Quizás a muchos lectores de este espacio les sorprenda después de un verano -que acabamos de abandonar- en el que habrán podido disfrutar de las vacaciones tomando una copa de vino con las mejores vistas de Nueva York, París, Londres o incluso -y a regañadientes de su Ayuntamiento- Madrid. Se trata de los famosos áticos o azoteas, a veces apodados por sus términos ingleses (penthouse, rooftop), con bares que pueblan las últimas plantas de muchos de los hoteles y edificios singulares de las grandes ciudades.

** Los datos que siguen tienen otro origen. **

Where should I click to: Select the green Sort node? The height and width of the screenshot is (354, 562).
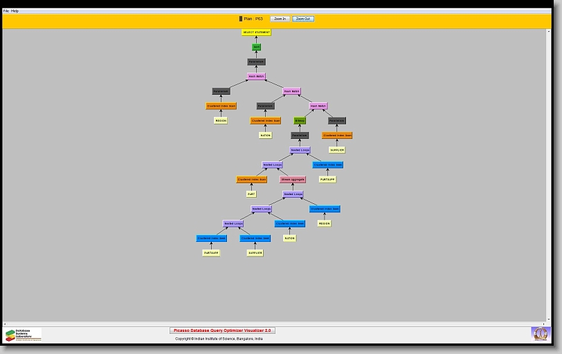[256, 47]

Y es que, las vistas desde lo alto son las más demandadas -y cotizadas-. No en vano, de un tiempo a esta parte, las denostadas viviendas de los últimos pisos en las ciudades europeas se han revalorizado de un modo escandaloso cuando, no mucho tiempo atrás, eran los espacios marginales en los edificios (como las pequeñas chambres de bonne parisinas, destinadas al servicio doméstico y ahora arrendadas en su mayoría a estudiantes; o las viviendas de portero, mucho más españolas).
Ese fenómeno no es ajeno a la hostelería: algunos de los mejores restaurantes (en Valencia, incluso alguno galardonado por la guía Michelin) y los bares más chic pugnan por esas últimas plantas o incluso las siempre abandonadas azoteas… pero se encuentran con el (casi) siempre infranqueable muro de la anquilosada Administración española que, en su tarea hercúlea por no despojarse nunca de la mácula larriana del ‘Vuelva usted mañana’, siempre está pronta a imponer obstáculos a cualquier innovación, por muy beneficiosa que sea.
Cualquiera diría que la recuperación de los espacios más abandonados -esas azoteas- en ciudades densas, donde se intensifican las críticas a las terrazas en el espacio público, y en las que gozar de una vista amplia y despejada es un privilegio restringido a los cada vez menos afortunados que pueden pagar un ático, sería bien acogido tanto por los usuarios como por una administración -urbanística y ambiental- garante de sus derechos. Se hubiera equivocado.
Dejen de mirar hacia arriba buscando el oasis urbano para el afterwork semanal porque, en Valencia, como ha ocurrido en otras ciudades españolas -anticipaba la batida de hace unos años del consistorio madrileño contra los áticos-, estos bares con vistas están prohibidos por la normativa urbanística ochentera y nunca revisada, que el Ayuntamiento aplica con increíble ahínco, a pesar de sus posibilidades interpretativas. Tanto es así que, actuaciones de sumo interés para la rehabilitación de edificios de importante valor patrimonial, están encalladas por la imposibilidad de adaptar las nuevas realidades a unas normas obsoletas.
Sorprendentemente para muchos, no pueden realizarse actividades de ningún tipo (lo que incluye la prohibición no sólo de cafeterías, sino también de piscinas o espacios culturales o recreativos comunitarios) en las partes de los edificios que no se consideran plantas -y la azotea no lo es, según las Normas Urbanísticas de Valencia, porque no está cubierta-.
Así que, ya saben, las vistas de la ciudad sólo pueden disfrutarse bajo techo, porque si no son ilegales y garantizan una sanción y la orden de cierre. Toda una contradicción en una ciudad con 200 días soleados al año. En algún momento habrá que cambiar un Plan General que nos impone normas caducas que ya estaban anticuadas cuando se redactaron en 1988. Y es que es imposible, con el humor simpsoniano del que gustaba hacer gala a la eterna alcaldesa Rita Barberá, no pensar en que tenemos a un señor Burns tapándonos el Sol.